Short exercise: Reproduce the lines starting at the one containing "11, 1355, 17)" and ending at the one containing "194, 106, 200)", with both included.

Entries for locating words and elements:
-- -- --

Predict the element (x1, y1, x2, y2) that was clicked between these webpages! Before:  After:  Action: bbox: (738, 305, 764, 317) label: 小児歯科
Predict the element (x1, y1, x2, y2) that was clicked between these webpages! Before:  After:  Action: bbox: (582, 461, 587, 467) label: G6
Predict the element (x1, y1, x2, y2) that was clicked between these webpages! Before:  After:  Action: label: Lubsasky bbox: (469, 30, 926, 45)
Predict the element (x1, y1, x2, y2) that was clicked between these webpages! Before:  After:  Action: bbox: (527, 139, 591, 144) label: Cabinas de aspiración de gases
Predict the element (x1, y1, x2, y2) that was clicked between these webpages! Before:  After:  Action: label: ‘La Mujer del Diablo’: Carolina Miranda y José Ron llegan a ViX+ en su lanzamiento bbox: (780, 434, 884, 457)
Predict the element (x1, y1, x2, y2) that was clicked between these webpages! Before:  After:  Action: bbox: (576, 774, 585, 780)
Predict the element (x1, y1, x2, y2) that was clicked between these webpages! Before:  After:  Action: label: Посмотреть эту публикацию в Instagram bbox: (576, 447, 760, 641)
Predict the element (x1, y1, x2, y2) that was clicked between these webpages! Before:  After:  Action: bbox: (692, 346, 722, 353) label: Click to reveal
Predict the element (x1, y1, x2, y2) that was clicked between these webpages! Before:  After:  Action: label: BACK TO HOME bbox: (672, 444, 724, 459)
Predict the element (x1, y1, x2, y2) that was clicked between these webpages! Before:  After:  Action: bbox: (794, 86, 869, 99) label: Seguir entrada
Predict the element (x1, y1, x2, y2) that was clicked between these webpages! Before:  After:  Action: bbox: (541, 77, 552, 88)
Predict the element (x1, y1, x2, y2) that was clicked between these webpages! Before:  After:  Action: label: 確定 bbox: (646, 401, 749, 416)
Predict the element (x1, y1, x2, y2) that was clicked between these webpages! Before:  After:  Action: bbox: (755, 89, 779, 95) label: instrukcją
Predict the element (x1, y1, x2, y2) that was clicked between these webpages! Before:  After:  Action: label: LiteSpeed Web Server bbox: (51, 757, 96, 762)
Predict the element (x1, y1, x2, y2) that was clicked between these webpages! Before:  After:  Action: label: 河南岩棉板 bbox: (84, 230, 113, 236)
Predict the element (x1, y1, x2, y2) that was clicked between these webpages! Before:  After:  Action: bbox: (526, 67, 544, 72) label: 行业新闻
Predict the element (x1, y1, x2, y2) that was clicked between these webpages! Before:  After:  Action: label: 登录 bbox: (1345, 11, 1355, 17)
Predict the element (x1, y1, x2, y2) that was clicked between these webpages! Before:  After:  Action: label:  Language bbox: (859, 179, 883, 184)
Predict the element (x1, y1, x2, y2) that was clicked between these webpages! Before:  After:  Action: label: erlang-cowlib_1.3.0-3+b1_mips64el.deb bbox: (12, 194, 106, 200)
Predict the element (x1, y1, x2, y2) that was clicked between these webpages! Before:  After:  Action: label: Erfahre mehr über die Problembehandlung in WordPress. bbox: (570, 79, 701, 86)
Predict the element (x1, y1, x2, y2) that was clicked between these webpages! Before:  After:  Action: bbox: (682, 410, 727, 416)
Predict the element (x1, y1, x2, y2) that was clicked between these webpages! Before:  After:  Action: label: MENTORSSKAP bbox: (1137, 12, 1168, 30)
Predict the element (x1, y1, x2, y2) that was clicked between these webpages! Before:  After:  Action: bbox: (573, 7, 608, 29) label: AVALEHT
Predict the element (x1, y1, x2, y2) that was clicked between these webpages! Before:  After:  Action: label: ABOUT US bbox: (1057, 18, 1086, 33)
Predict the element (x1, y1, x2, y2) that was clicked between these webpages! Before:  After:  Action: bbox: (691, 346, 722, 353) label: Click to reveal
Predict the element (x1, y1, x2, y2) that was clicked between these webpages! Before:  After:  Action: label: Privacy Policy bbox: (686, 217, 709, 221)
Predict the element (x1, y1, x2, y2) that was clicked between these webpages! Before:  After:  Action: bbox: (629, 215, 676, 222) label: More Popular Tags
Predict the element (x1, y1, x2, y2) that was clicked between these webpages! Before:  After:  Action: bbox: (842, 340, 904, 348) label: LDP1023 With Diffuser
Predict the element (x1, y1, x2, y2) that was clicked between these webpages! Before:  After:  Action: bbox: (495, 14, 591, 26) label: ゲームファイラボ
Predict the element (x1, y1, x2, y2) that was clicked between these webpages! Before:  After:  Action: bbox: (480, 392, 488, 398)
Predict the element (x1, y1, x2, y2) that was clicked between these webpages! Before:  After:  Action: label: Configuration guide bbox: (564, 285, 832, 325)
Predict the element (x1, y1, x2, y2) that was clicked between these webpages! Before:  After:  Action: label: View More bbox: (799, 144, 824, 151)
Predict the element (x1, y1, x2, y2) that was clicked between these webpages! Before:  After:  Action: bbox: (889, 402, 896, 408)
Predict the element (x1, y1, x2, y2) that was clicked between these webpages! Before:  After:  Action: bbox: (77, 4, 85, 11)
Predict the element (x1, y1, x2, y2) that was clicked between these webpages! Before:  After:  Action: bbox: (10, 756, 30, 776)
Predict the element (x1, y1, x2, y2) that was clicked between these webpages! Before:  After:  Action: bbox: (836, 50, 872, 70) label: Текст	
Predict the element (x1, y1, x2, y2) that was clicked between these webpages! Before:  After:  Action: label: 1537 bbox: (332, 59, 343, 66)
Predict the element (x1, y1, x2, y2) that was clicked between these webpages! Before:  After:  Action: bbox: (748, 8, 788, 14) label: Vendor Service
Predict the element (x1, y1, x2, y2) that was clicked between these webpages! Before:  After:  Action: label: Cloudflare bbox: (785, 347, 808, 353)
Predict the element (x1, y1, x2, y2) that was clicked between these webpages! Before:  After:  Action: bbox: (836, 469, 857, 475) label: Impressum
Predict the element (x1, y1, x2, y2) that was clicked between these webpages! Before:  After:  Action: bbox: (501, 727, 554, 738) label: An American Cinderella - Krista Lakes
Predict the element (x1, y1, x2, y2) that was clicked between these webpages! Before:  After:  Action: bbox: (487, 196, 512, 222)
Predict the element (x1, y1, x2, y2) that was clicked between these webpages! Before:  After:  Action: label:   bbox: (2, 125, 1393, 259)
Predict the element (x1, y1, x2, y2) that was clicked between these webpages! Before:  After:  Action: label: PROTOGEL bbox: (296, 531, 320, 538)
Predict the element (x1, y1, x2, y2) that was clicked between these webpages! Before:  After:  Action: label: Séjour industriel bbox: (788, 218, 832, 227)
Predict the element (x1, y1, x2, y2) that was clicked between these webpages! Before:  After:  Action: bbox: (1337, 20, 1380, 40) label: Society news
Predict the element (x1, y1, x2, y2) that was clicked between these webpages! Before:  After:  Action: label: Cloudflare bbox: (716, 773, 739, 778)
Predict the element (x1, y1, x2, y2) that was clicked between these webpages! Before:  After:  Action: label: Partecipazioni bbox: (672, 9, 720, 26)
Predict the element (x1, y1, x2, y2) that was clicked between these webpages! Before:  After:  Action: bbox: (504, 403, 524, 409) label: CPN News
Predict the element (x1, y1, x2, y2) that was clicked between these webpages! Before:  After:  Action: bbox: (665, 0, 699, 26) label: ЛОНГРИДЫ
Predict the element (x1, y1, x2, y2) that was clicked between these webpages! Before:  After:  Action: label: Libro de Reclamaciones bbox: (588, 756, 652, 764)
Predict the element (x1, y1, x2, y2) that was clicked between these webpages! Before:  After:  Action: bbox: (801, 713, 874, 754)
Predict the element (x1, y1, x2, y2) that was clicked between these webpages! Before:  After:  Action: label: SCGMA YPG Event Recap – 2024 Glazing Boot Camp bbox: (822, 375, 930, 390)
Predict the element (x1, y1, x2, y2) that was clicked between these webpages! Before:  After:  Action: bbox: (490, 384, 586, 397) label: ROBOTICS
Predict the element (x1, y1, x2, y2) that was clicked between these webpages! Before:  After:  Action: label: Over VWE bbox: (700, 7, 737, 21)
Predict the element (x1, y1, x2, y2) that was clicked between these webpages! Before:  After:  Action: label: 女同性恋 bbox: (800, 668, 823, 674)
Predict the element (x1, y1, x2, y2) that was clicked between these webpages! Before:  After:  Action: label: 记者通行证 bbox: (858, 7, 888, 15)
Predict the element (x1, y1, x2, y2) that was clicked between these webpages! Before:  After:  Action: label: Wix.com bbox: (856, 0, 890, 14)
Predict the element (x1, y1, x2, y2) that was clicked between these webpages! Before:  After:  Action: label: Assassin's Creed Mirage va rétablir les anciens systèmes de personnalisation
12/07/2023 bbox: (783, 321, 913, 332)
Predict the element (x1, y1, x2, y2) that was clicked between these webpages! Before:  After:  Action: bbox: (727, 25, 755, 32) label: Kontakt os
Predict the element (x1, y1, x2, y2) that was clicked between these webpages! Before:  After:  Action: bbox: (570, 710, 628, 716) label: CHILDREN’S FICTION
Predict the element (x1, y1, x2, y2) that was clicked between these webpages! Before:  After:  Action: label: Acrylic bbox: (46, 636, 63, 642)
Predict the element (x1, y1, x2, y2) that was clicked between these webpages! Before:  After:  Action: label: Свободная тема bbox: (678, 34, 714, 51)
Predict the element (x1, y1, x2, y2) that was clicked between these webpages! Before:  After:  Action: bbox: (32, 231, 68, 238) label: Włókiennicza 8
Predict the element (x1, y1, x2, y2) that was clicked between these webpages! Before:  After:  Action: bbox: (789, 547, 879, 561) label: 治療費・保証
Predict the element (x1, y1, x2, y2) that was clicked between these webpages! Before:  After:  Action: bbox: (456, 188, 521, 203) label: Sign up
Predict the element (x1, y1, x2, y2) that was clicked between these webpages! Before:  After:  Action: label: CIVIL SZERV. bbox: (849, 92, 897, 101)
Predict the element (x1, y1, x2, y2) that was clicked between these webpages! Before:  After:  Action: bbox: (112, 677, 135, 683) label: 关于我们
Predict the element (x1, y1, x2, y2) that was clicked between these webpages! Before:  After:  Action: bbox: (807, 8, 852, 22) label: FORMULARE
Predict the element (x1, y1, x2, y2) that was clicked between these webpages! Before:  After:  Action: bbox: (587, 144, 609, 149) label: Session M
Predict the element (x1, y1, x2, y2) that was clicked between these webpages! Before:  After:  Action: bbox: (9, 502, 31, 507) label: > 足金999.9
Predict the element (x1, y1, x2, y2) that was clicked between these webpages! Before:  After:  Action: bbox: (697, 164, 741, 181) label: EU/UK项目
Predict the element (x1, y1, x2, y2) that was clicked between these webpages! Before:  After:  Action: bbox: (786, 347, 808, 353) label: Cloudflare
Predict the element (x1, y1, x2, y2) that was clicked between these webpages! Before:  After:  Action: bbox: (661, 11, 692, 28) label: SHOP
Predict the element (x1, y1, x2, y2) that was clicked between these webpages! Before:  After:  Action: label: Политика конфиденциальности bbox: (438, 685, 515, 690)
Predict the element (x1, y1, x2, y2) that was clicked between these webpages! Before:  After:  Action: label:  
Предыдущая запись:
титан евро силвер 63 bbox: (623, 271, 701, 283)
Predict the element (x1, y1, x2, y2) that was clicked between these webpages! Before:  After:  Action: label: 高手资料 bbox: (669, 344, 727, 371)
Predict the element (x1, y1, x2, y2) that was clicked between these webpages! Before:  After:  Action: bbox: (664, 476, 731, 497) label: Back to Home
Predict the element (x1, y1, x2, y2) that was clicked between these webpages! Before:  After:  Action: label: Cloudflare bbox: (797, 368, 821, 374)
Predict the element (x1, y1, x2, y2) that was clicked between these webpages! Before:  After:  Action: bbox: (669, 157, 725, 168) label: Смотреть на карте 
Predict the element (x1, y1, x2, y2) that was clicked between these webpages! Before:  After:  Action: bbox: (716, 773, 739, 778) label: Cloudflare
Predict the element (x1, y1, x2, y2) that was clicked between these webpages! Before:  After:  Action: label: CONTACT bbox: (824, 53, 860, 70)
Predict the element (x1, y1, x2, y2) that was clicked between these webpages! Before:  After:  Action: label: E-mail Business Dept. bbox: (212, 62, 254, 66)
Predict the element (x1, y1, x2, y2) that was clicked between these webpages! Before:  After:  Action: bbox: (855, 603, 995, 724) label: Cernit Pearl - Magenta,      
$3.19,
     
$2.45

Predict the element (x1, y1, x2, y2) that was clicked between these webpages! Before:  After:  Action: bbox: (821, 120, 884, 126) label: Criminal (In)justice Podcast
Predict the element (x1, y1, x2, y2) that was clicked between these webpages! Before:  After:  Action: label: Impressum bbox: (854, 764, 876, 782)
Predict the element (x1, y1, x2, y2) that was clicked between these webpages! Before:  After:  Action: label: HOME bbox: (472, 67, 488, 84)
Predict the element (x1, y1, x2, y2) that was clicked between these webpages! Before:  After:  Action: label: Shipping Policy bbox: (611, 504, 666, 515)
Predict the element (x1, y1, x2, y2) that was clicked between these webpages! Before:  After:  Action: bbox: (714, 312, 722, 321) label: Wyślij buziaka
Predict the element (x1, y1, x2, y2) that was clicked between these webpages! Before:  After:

-- -- --

Reply:
Predict the element (x1, y1, x2, y2) that was clicked between these webpages! Before:  After:  Action: label: 登录 bbox: (1345, 11, 1355, 17)
Predict the element (x1, y1, x2, y2) that was clicked between these webpages! Before:  After:  Action: label:  Language bbox: (859, 179, 883, 184)
Predict the element (x1, y1, x2, y2) that was clicked between these webpages! Before:  After:  Action: label: erlang-cowlib_1.3.0-3+b1_mips64el.deb bbox: (12, 194, 106, 200)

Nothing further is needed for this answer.